Training datapoints consist of RGB frame pairs sampled from real-world video, with the inter-frame temporal gap randomly and uniformly chosen in the range 150–450ms (corresponding to 5–14 frames at 30 fps).

Optimization.

We use AdamW with a peak learning rate of 3e-4, weight decay of 1e-1, and $(\beta_1, \beta_2) = (0.9, 0.95)$. The learning rate follows a cosine decay schedule with 2000 warmup steps. We use gradient clipping with a maximum norm of 1.0.

Data augmentation.

No data augmentation (e.g., random crops, color jitter, horizontal flips) is applied during training. The model is trained directly on raw RGB frame pairs.

Compute.

All models are trained using PyTorch with Distributed Data Parallel (DDP) and mixed-precision (bfloat16). The ZWM-170M model is trained on 4 nodes of 8 NVIDIA H100 GPUs each (32 GPUs total) for approximately 11 hours ($\sim$ 352 GPU-hours). The ZWM-1B model is trained on 8 nodes of 8 H100 GPUs each (64 GPUs total) for approximately 24 hours ($\sim$ 1, 536 GPU-hours).

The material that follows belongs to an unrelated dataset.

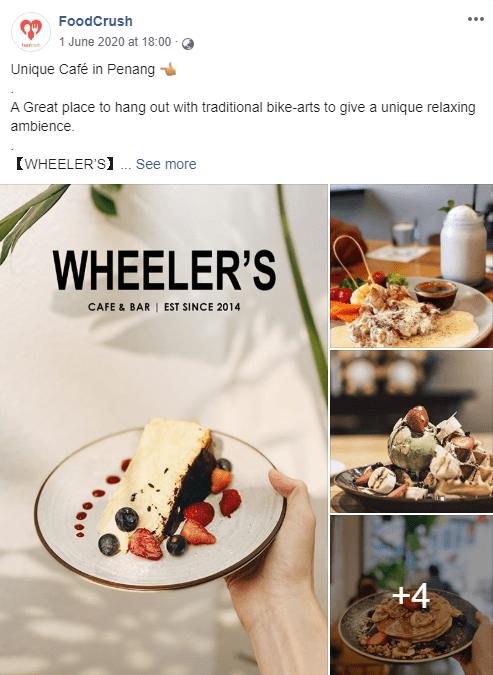Open the three-dots post options menu
This screenshot has height=675, width=493.
click(x=475, y=19)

: Table 2: Training hyperparameters. Training configuration shared across all ZWM models unless otherwise noted.

Hyperparameter	Value
Optimizer	AdamW
AdamW $(\beta_1, \beta_2)$	(0.9, 0.95)
Peak learning rate	3e-4
Weight decay	1e-1
LR schedule	Cosine decay
Warmup steps	2000
Batch size	512
Total training steps	200, 000
Inter-frame gap	150–450 ms
Patches revealed during training ($f_1$)	100%
Patches revealed during training ($f_2$)	10%

1.1 Training datasets

We train ZWM on a spectrum of visual diets to test data efficiency and robustness:

BabyView.

The BabyView dataset [6] consists of 868 hours, mostly longitudinal, egocentric video recordings from $N=34$ children aged $\sim$ 5 months to 3 years, and $\sim$ 100 hours from 3–5-year-olds recorded in a preschool setting. Videos are recorded using head-mounted cameras worn by the children during natural daily activities. We refer to the ZWM model trained on the full BabyView dataset as "BabyZWM." The raw BabyView videos, recorded by families in their homes, are typically several minutes in duration. We preprocess all videos by splitting them into 10-second clips, stored at 30 fps with the shorter spatial dimension resized to 256 pixels (the longer side scaled proportionally to preserve aspect ratio). During training, we randomly sample a $256 \times 256$ crop from each frame pair, with the same crop applied to both $f_1$ and $f_2$. No additional augmentations are applied.

Single-Child BabyView.

To test learning from even more restricted experience, we construct a subset of BabyView consisting of 132 hours of recordings from a single individual (child S00320001, aged 9-30 months). This represents the most stringent test of data efficiency, requiring the model to learn generalizable capacities from the highly restricted visual diversity of one child's experience.

Random 132-hour subset.

To disentangle the contributions of visual diversity from total exposure, we also train on a random 132-hour subset of BabyView, sampled uniformly across all 34 children. This subset matches the Single-Child dataset in total duration but contains substantially more environmental diversity.

Age-ordered curricula.

To test continual learning and robustness to catastrophic forgetting, we train Single-Child BabyZWM in an online, single-epoch fashion on the age-ordered video stream. We create curricula by shuffling within temporal windows of varying durations:

5-minute shuffle: 10-second clips are randomly shuffled within contiguous 5-minute windows, preserving the coarse temporal order while introducing local mixing (analogous to within-episode consolidation).
30-minute shuffle: 10-second clips are shuffled within 30-minute windows.
1-day shuffle: 10-second clips are shuffled within full recording days, loosely approximating overnight sleep-like reordering.

Kinetics-400.

Kinetics-400 [7] consists of $\sim$ 670 hours of 10-second video clips from YouTube, spanning 400 human action categories. This dataset is smaller than BabyView but contains substantially more environmental and semantic diversity due to its Internet-sourced content.

Big Video Dataset (BVD).

BVD [8] consists of $\sim$ 7, 000 hours of video drawn from a combination of computer vision datasets and Internet videos. This serves as an approximate upper bound on performance achievable with high visual diversity and scale.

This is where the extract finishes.